Last Modified: Dec 18, 2024
Affected Product(s):
BIG-IP AFM, APM, ASM, AVR, BIG-IQ, DNS, GTM, LTM, PEM, SSLO, TMOS, vCMP
Known Affected Versions:
14.1.0, 14.1.0.1, 14.1.0.2, 14.1.0.3, 14.1.0.5, 14.1.0.6, 14.1.2, 14.1.2.1, 14.1.2.2, 14.1.2.3, 14.1.2.4, 14.1.2.5, 14.1.2.6, 14.1.2.7, 14.1.2.8, 14.1.3, 14.1.3.1, 14.1.4, 14.1.4.1, 14.1.4.2, 14.1.4.3, 14.1.4.4, 14.1.4.5, 14.1.4.6, 14.1.5, 14.1.5.1, 14.1.5.2, 14.1.5.3, 14.1.5.4, 14.1.5.6, 15.1.0, 15.1.0.1, 15.1.0.2, 15.1.0.3, 15.1.0.4, 15.1.0.5, 15.1.1, 15.1.2, 15.1.2.1, 15.1.3, 15.1.3.1, 15.1.4, 15.1.4.1, 15.1.5, 15.1.5.1, 15.1.6, 15.1.6.1, 15.1.7, 15.1.8, 15.1.8.1, 15.1.8.2, 15.1.9, 15.1.9.1, 15.1.10, 15.1.10.2, 15.1.10.3, 15.1.10.4, 15.1.10.5, 15.1.10.6, 16.1.0, 16.1.1, 16.1.2, 16.1.2.1, 16.1.2.2, 16.1.3, 16.1.3.1, 16.1.3.2, 16.1.3.3, 16.1.3.4, 16.1.3.5, 16.1.4, 16.1.4.1, 16.1.4.2, 16.1.4.3, 16.1.5, 16.1.5.1, 17.1.0, 17.1.0.1, 17.1.0.2, 17.1.0.3, 17.1.1, 17.1.1.1, 17.1.1.2, 17.1.1.3, 17.1.1.4, 17.1.2
Opened: Dec 31, 2020 Severity: 4-Minor
When using the 'passwd' utility from the command line to change a user password, the error message on why the new password is not accepted is wrong. Instead of the actual reason why the new password is not accepted, the following message is printed: "passwd.bin: Have exhausted maximum number of retries for service"

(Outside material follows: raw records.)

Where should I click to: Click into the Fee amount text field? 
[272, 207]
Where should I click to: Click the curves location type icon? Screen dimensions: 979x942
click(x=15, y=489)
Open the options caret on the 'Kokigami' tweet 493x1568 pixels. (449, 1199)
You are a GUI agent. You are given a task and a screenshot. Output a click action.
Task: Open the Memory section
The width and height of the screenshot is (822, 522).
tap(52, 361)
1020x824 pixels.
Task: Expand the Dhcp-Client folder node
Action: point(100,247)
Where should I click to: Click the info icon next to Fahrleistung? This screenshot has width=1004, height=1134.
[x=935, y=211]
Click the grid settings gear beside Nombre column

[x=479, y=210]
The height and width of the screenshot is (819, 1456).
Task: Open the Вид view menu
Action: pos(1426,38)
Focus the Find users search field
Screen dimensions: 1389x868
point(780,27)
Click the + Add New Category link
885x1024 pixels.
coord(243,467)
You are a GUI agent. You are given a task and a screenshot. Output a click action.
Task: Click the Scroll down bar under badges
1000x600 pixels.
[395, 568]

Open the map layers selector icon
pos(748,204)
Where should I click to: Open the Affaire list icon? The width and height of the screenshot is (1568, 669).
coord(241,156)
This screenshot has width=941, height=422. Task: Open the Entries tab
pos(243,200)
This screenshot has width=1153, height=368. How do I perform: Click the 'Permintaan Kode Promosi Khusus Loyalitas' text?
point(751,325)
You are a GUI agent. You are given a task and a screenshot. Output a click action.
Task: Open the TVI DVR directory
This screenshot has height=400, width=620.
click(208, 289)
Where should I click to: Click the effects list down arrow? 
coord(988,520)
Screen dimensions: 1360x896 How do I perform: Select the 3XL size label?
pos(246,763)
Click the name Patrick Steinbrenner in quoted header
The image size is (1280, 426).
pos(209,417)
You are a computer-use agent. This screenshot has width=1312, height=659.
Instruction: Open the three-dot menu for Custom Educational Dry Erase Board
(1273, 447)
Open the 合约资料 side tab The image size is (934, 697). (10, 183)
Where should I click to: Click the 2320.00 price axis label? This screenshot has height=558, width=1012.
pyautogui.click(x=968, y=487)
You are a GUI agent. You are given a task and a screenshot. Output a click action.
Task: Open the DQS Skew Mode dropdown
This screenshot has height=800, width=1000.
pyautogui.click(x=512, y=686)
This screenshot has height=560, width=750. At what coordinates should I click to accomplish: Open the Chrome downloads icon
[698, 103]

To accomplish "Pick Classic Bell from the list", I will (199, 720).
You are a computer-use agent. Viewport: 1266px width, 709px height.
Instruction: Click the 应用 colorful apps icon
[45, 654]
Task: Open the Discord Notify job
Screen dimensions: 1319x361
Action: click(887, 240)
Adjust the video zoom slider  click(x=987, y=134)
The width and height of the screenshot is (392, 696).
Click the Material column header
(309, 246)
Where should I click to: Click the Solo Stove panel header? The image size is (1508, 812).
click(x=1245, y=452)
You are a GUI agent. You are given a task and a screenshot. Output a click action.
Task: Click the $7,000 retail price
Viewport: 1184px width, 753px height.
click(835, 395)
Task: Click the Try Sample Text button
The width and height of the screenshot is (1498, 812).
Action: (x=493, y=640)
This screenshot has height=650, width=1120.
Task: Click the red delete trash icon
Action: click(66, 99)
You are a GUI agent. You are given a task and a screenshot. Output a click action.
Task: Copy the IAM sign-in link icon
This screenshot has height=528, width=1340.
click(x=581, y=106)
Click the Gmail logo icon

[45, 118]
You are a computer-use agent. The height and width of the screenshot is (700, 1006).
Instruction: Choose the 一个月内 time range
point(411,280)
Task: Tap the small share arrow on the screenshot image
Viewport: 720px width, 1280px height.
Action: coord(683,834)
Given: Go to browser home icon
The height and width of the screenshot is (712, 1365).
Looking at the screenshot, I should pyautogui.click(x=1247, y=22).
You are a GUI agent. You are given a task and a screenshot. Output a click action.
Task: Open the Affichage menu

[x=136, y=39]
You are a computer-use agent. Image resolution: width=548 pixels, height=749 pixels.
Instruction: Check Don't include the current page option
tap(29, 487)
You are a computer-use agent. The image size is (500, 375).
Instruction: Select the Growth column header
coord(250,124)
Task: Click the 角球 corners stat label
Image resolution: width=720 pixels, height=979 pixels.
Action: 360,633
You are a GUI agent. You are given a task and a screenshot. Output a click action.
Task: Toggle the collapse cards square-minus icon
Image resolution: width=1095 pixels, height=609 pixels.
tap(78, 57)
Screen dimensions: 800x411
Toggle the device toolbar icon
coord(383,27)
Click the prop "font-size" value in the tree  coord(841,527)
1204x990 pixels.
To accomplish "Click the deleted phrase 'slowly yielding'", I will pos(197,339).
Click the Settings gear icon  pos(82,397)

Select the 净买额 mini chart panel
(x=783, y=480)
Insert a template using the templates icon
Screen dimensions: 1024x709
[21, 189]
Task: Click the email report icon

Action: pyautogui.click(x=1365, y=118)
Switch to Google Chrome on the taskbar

The real reason why the new password is not accepted is masked by the default error message: "passwd.bin: Have exhausted maximum number of retries for service"
- Using the 'passwd' utility from the command line to change a user password. - The new password is not accepted according to the configured tmsh auth password-policy.
Instead of using the command line 'passwd' utility, change the user password using tmsh. With tmsh, the real reason why a new password is not accepted is printed accurately: root@(bigip)(cfg-sync Standalone)(Active)(/Common)(tmos)# modify auth password root changing password for root new password: default confirm password: default 01070366:3: Bad password (root): BAD PASSWORD: it is too simplistic/systematic Or, when using the 'passwd' utility from the command line, it's still possible to find the actual reason why the new password isn't accepted in the /var/log/ltm log file.
None